Grand City Properties: Steigende Mieten haben den Wohnimmobilienkonzern 2019 weiter Auftrieb gegeben. Auch im laufenden Jahr will das MDax-Unternehmen weiter wachsen, wie Grand City Properties am Montag in Luxemburg mitteilte. 2019 legten die Miet- und Betriebseinnahmen im Vergleich zum Vorjahr um drei Prozent auf 560,3 Millionen Euro zu. Das operative Ergebnis FFO 1 („Funds from Operations“) stieg um sieben Prozent auf knapp 212 Millionen Euro. Die Kennzahl gibt an, wie viel Geld dem Unternehmen aus dem laufenden Geschäft nach Abzug vor allem von Zinszahlungen und Steuern bleibt. Die Dividende soll um sieben Prozent auf 0,8238 Euro je Aktie erhöht werden. Unter dem Strich stand im Berichtszeitraum ein Gewinn von 493 Millionen Euro, das waren 15 Prozent weniger als vor einem Jahr. Dabei wirkte sich vor allem der moderater ansteigende Zuwachs bei der Immobilienbewertung aus.

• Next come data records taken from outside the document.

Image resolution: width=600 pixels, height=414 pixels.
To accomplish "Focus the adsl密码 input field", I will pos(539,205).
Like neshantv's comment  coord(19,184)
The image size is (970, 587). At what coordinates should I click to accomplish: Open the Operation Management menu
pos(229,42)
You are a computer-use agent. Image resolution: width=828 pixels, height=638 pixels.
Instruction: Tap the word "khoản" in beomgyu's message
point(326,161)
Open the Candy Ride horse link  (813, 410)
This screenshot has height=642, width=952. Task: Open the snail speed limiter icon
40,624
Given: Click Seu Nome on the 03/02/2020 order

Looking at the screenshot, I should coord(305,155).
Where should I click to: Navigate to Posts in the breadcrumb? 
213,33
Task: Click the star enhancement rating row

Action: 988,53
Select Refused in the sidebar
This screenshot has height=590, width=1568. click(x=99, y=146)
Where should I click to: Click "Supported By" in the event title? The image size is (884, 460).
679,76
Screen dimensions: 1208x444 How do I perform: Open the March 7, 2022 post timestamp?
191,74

Wacker Neuson: Der Baumaschinenhersteller hat angesichts der unkalkulierbaren Folgen der Coronavirus-Krise diese Effekte aus seiner Prognose ausgeklammert. Die weitreichenden Folgen sowie die immer drastischeren Schutzmaßnahmen verschiedener Staaten und Institutionen seien derzeit nicht quantifizierbar und somit nicht Teil der noch vor einer Woche festgelegten Ziele für Umsatz und operative Marge, teilte das im SDax notierte Unternehmen am Montag in München mit. Derzeit geht der Konzern aber bereits davon aus, dass die ursprünglich angepeilten Produktionszahlen nicht erreicht werden können.